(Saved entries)
======
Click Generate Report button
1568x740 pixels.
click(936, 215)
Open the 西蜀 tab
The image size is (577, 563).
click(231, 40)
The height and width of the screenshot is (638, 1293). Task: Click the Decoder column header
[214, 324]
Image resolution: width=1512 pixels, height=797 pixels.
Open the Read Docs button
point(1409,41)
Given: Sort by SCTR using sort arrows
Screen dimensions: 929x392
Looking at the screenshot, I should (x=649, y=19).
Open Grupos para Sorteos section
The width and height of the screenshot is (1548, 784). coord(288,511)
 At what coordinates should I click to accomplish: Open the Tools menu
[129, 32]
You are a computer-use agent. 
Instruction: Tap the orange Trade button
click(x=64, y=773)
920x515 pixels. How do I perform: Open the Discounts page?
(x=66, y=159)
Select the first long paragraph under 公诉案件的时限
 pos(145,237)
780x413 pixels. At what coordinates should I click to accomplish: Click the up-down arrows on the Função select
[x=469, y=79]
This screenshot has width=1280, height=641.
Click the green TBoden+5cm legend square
======
EXERCISE GOAL ▸ Make an exact transcription of the entries.

RESPONSE ▸
Click Generate Report button
1568x740 pixels.
click(936, 215)
Open the 西蜀 tab
The image size is (577, 563).
click(231, 40)
The height and width of the screenshot is (638, 1293). Task: Click the Decoder column header
[214, 324]
Image resolution: width=1512 pixels, height=797 pixels.
Open the Read Docs button
point(1409,41)
Given: Sort by SCTR using sort arrows
Screen dimensions: 929x392
Looking at the screenshot, I should (x=649, y=19).
Open Grupos para Sorteos section
The width and height of the screenshot is (1548, 784). coord(288,511)
 At what coordinates should I click to accomplish: Open the Tools menu
[129, 32]
You are a computer-use agent. 
Instruction: Tap the orange Trade button
click(x=64, y=773)
920x515 pixels. How do I perform: Open the Discounts page?
(x=66, y=159)
Select the first long paragraph under 公诉案件的时限
 pos(145,237)
780x413 pixels. At what coordinates should I click to accomplish: Click the up-down arrows on the Função select
[x=469, y=79]
This screenshot has width=1280, height=641.
Click the green TBoden+5cm legend square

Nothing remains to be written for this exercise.